Written request
Turn the items from the line containing "Task: Click the yellow" through the line containing "Action: click(1304, 91)" into a Markdown table with the columns Row and Line. Give each line its own numbered row, and leave out blank lines.

---- Listed entries

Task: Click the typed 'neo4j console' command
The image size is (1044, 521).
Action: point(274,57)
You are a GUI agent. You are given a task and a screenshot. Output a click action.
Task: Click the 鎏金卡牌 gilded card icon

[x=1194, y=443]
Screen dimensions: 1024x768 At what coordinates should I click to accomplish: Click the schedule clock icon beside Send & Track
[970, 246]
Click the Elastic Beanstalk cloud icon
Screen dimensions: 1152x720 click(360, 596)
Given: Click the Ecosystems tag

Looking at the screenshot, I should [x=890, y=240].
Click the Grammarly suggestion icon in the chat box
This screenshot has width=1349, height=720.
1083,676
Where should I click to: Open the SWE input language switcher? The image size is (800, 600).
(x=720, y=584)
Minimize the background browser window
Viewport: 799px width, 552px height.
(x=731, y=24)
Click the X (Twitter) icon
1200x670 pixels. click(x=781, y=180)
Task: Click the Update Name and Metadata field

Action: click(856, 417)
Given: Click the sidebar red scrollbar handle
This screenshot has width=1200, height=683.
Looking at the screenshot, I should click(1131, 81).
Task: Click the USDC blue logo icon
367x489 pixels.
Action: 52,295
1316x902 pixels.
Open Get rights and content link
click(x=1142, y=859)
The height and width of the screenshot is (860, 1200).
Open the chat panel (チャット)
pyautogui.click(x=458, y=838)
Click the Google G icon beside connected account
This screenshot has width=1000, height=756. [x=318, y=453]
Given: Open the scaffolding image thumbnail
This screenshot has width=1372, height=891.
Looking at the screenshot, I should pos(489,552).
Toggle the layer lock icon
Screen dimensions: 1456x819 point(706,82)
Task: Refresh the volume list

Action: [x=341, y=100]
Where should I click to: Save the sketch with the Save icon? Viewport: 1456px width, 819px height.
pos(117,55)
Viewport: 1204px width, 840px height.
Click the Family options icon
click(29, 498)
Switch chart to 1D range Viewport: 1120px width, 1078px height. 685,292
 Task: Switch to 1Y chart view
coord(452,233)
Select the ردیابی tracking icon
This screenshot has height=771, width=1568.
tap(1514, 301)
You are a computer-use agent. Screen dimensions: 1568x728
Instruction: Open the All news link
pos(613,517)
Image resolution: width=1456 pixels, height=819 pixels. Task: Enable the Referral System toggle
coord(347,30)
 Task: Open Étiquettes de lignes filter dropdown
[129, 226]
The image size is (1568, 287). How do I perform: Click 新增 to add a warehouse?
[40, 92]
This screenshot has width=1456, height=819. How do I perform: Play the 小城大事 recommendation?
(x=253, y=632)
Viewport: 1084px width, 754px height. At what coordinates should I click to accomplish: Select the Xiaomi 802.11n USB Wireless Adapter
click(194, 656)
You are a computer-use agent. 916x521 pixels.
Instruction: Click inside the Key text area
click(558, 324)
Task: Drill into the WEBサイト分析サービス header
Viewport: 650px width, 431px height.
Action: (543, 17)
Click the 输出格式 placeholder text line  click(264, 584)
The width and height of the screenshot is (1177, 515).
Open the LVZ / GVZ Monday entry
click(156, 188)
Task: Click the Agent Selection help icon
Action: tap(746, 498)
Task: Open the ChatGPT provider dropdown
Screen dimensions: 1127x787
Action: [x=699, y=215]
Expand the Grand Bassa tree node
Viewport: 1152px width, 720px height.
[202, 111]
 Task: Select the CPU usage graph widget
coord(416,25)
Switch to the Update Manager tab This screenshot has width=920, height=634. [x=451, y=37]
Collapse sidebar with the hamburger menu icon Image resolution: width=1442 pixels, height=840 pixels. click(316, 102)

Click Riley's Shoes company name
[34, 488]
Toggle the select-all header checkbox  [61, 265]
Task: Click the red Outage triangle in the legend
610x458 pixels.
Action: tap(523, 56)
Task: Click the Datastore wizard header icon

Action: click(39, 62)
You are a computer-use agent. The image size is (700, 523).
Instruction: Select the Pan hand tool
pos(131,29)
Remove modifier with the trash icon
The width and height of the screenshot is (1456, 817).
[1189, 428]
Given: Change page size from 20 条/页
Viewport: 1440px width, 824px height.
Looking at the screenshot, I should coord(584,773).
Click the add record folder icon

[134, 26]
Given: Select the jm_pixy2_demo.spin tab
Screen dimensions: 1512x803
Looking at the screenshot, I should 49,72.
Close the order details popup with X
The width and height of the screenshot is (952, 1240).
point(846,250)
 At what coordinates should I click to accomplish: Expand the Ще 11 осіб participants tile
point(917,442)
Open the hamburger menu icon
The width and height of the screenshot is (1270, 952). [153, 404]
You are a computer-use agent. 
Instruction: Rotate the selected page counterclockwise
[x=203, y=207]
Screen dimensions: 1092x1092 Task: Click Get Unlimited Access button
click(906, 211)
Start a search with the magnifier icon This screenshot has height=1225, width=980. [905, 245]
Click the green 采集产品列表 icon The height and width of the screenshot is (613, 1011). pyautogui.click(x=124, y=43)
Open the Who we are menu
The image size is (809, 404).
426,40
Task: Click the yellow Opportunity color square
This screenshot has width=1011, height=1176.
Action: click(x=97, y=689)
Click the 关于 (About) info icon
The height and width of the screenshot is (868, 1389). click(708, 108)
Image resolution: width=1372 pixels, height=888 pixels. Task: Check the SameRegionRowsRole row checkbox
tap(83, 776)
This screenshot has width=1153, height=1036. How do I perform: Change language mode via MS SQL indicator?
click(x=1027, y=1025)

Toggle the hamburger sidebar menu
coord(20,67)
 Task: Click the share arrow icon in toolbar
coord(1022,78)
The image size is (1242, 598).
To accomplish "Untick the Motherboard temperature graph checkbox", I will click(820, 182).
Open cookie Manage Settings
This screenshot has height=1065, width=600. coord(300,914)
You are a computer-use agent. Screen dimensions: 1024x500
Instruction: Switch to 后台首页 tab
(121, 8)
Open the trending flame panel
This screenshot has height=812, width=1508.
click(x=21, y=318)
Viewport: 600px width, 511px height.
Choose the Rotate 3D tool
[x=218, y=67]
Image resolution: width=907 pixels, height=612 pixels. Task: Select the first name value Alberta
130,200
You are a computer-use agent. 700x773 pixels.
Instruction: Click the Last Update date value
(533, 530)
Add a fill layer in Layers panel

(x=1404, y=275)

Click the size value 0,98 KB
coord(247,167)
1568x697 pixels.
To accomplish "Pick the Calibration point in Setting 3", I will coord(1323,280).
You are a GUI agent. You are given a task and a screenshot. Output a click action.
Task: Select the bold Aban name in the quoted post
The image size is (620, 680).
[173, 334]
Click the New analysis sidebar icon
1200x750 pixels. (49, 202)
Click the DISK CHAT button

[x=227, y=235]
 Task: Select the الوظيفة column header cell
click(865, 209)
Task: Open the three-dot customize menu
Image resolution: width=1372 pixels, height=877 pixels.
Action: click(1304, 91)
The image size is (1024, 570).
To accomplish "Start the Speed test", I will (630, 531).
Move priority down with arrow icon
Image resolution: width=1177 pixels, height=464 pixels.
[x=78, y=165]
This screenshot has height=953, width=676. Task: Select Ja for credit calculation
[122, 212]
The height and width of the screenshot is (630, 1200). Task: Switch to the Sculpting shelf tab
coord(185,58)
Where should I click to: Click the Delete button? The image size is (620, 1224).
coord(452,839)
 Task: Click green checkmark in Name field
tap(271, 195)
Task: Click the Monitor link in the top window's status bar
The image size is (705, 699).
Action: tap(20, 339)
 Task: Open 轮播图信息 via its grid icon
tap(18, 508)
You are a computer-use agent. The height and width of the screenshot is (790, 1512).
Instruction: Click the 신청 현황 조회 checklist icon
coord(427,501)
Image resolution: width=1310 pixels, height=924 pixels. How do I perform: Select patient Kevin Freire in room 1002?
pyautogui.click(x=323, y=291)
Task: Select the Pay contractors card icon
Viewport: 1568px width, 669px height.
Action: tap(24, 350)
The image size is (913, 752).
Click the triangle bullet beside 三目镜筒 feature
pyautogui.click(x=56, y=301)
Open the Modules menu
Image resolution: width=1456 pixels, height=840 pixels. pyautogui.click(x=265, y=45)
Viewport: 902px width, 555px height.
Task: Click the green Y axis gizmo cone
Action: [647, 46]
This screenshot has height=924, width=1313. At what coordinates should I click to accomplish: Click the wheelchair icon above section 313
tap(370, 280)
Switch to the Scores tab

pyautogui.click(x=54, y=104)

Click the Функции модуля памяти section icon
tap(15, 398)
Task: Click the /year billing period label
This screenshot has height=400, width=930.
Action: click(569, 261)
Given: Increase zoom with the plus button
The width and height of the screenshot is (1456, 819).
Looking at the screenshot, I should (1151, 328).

--------

Finished exercise
| Row | Line |
|---|---|
| 1 | Task: Click the yellow Opportunity color square |
| 2 | This screenshot has width=1011, height=1176. |
| 3 | Action: click(x=97, y=689) |
| 4 | Click the 关于 (About) info icon |
| 5 | The height and width of the screenshot is (868, 1389). click(708, 108) |
| 6 | Image resolution: width=1372 pixels, height=888 pixels. Task: Check the SameRegionRowsRole row checkbox |
| 7 | tap(83, 776) |
| 8 | This screenshot has width=1153, height=1036. How do I perform: Change language mode via MS SQL indicator? |
| 9 | click(x=1027, y=1025) |
| 10 | Toggle the hamburger sidebar menu |
| 11 | coord(20,67) |
| 12 |  Task: Click the share arrow icon in toolbar |
| 13 | coord(1022,78) |
| 14 | The image size is (1242, 598). |
| 15 | To accomplish "Untick the Motherboard temperature graph checkbox", I will click(820, 182). |
| 16 | Open cookie Manage Settings |
| 17 | This screenshot has height=1065, width=600. coord(300,914) |
| 18 | You are a computer-use agent. Screen dimensions: 1024x500 |
| 19 | Instruction: Switch to 后台首页 tab |
| 20 | (121, 8) |
| 21 | Open the trending flame panel |
| 22 | This screenshot has height=812, width=1508. |
| 23 | click(x=21, y=318) |
| 24 | Viewport: 600px width, 511px height. |
| 25 | Choose the Rotate 3D tool |
| 26 | [x=218, y=67] |
| 27 | Image resolution: width=907 pixels, height=612 pixels. Task: Select the first name value Alberta |
| 28 | 130,200 |
| 29 | You are a computer-use agent. 700x773 pixels. |
| 30 | Instruction: Click the Last Update date value |
| 31 | (533, 530) |
| 32 | Add a fill layer in Layers panel |
| 33 | (x=1404, y=275) |
| 34 | Click the size value 0,98 KB |
| 35 | coord(247,167) |
| 36 | 1568x697 pixels. |
| 37 | To accomplish "Pick the Calibration point in Setting 3", I will coord(1323,280). |
| 38 | You are a GUI agent. You are given a task and a screenshot. Output a click action. |
| 39 | Task: Select the bold Aban name in the quoted post |
| 40 | The image size is (620, 680). |
| 41 | [173, 334] |
| 42 | Click the New analysis sidebar icon |
| 43 | 1200x750 pixels. (49, 202) |
| 44 | Click the DISK CHAT button |
| 45 | [x=227, y=235] |
| 46 |  Task: Select the الوظيفة column header cell |
| 47 | click(865, 209) |
| 48 | Task: Open the three-dot customize menu |
| 49 | Image resolution: width=1372 pixels, height=877 pixels. |
| 50 | Action: click(1304, 91) |